--- Given text ---

A new book argues that the origins of American financial dominance can be traced to
a bold decision to close the New York Stock Exchange for more than four months.


William Silber, the Marcus Nadler Professor of Finance and Economics and director of the Glucksman Institute for Research in Securities Markets at NYU Stern, has long been a popular and influential teacher and researcher. His new book, When Washington Shut Down Wall Street: The Great Financial Crisis of 1914 and the Origins of America’s Monetary Supremacy (Princeton University Press), documents an extraordinary and little-remembered episode. In the summer of 1914, Treasury Secretary William McAdoo was forced to respond to the financial crisis created by the outbreak of World War I. Working in something of a vacuum – the Federal Reserve, America’s central bank, was not yet operating – McAdoo orchestrated a series of controversial actions that helped insulate the United States from a major external shock, and, in relatively short order, engineered a way for the markets to reopen. In this episode, Silber finds the origins of America’s emergence as a financial powerhouse – and important lessons for crisis management.

He discussed his book with Sternbusiness.




The Federal Reserve Board as they took office on August 10, 1914. From left to right, standing: Paul M. Warburg, John Skelton Williams (Comptroller of the Currency), W.P. G. Harding, Adolph C. Miller; Seated: Charles S. Hamlin (Governor), William G. McAdoo (Chairman), and Frederic A. Delano. McAdoo is wearing a mourning armband to commemorate the death, four days earlier, of his mother-in-law, Ellen Axson Wilson.

Sternbusiness: How did you become interested in this topic?

Silber: There’s a puzzle that surrounds World War I. The New York Stock Exchange closed for four and one-half months, which is much longer than any other closure in stock exchange history. During the October 1929 crash, it closed for only two days, and that was to catch up on paperwork. In March of 1933, when President Roosevelt closed the banking system for eight days, the stock exchange also closed for eight days.

The conventional explanation has been that the stock exchange was closed to prevent a collapse in stock prices. But that doesn’t make any sense. There was something else happening in the summer of 1914: the US was establishing the Federal Reserve System. And there is some connection between the two events. The United States was on the gold standard. As the war started, foreign investors who had huge holdings of US stocks and bonds were starting to sell their securities and demand gold in exchange. But the Federal Reserve needed gold to establish the regional Federal Reserve banks and to create a new currency.

--- Provided records ---

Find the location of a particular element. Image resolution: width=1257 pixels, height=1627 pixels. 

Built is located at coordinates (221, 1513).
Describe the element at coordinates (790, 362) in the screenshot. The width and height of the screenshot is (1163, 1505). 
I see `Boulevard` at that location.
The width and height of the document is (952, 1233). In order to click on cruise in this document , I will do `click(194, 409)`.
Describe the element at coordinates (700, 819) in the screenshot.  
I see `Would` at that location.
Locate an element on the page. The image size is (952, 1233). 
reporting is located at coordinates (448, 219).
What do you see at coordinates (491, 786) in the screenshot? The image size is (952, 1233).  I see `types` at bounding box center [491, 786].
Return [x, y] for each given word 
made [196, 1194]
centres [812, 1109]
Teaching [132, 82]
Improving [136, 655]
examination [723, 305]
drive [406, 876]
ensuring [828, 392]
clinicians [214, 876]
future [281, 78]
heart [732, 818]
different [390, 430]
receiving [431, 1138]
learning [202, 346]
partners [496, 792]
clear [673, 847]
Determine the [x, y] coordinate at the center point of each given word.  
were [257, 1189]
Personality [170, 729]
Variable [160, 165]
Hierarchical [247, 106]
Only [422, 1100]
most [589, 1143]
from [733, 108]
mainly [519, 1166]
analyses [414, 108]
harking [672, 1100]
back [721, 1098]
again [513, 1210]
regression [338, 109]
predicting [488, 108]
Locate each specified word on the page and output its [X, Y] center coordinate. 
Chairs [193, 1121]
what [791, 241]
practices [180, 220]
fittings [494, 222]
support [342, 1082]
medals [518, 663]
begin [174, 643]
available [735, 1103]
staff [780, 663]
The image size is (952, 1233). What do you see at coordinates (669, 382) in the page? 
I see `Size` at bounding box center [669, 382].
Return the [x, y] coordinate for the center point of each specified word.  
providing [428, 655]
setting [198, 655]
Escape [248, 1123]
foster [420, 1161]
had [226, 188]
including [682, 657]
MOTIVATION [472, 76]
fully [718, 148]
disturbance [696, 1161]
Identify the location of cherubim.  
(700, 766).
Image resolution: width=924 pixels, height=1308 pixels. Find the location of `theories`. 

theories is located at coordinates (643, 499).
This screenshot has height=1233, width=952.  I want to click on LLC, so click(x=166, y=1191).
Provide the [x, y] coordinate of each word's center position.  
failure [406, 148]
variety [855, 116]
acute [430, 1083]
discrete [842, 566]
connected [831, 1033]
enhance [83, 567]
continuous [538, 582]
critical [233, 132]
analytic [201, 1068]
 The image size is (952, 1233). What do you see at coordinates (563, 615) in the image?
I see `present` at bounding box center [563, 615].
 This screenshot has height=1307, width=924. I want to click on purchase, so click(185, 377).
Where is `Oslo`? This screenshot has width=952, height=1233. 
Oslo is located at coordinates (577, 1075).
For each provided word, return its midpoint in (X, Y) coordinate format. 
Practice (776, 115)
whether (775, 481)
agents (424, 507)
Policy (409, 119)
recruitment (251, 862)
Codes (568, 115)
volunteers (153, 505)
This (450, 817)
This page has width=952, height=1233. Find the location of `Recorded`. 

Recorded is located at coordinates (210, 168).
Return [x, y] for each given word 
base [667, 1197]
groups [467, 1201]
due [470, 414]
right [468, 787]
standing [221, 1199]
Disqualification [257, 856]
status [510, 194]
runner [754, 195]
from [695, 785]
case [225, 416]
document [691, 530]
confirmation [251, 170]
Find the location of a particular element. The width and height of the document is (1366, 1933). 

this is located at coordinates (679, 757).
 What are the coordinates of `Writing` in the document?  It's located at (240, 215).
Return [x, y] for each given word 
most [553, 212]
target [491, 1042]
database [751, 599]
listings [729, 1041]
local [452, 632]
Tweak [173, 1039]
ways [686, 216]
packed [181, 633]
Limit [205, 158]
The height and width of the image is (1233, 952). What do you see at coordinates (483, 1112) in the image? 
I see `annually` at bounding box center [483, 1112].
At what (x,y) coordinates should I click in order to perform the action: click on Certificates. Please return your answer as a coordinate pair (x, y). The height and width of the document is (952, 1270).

---

Goals:
1. According to the photo caption in the book interview, which people are standing in the picture of the Federal Reserve Board?
2. In the book interview, how long did the New York Stock Exchange close during the October 1929 crash?

In response:
1. Paul M. Warburg, John Skelton Williams, W.P. G. Harding, Adolph C. Miller

2. Two days